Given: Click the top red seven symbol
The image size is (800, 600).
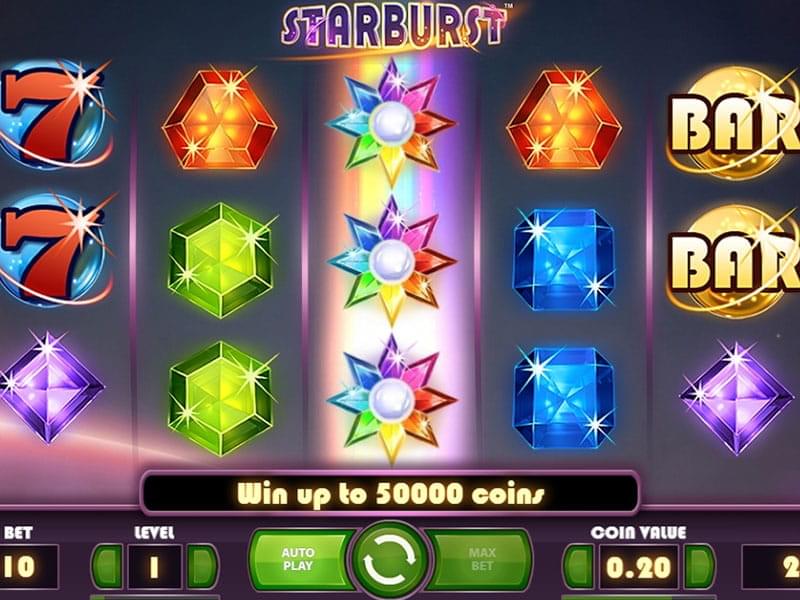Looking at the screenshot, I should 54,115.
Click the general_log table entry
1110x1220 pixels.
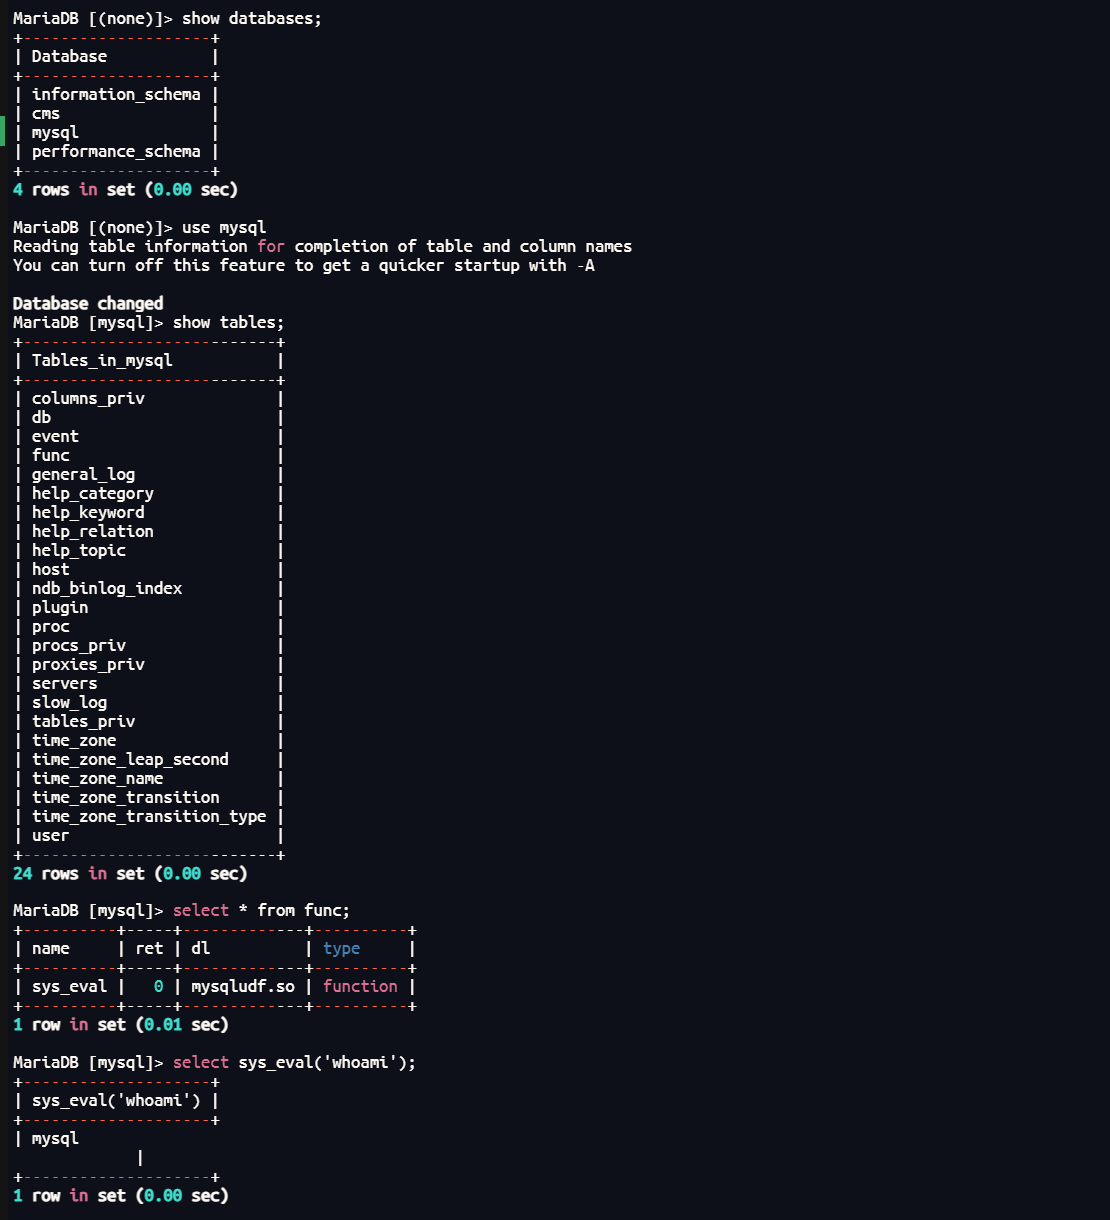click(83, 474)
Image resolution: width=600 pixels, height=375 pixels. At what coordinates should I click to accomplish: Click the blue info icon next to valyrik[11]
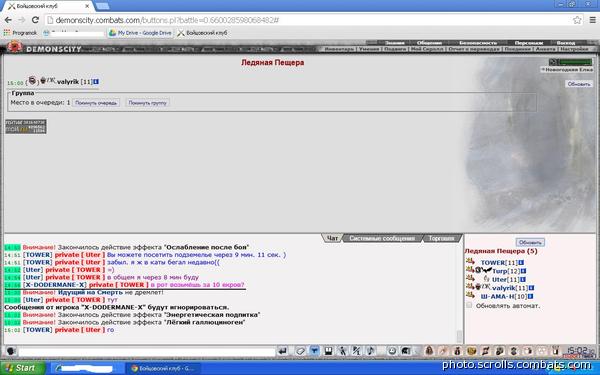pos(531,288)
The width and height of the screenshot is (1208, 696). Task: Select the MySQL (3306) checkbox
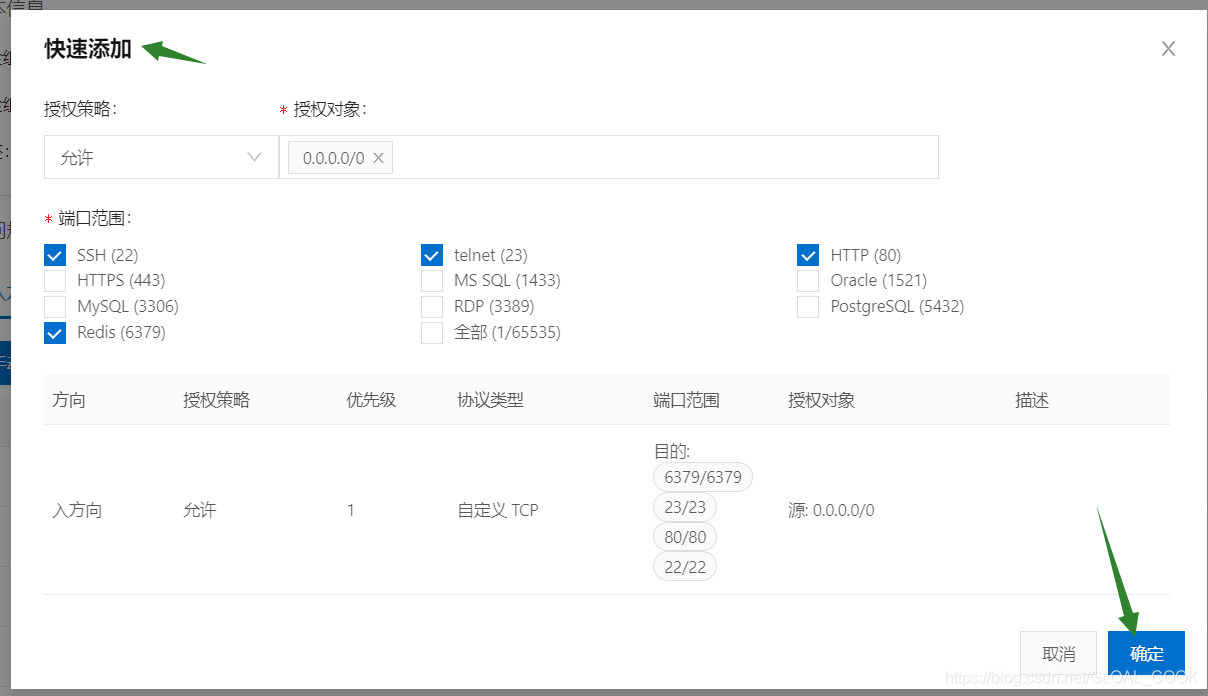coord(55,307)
┄┄┄┄┄┄
Write out each of the entries above word for word, omitting the pictures.

◆ Finished exercise
Given: Click the top red seven symbol
The image size is (800, 600).
Looking at the screenshot, I should 54,115.
Click the general_log table entry
1110x1220 pixels.
click(83, 474)
Image resolution: width=600 pixels, height=375 pixels. At what coordinates should I click to accomplish: Click the blue info icon next to valyrik[11]
pos(531,288)
The width and height of the screenshot is (1208, 696). Task: Select the MySQL (3306) checkbox
coord(55,307)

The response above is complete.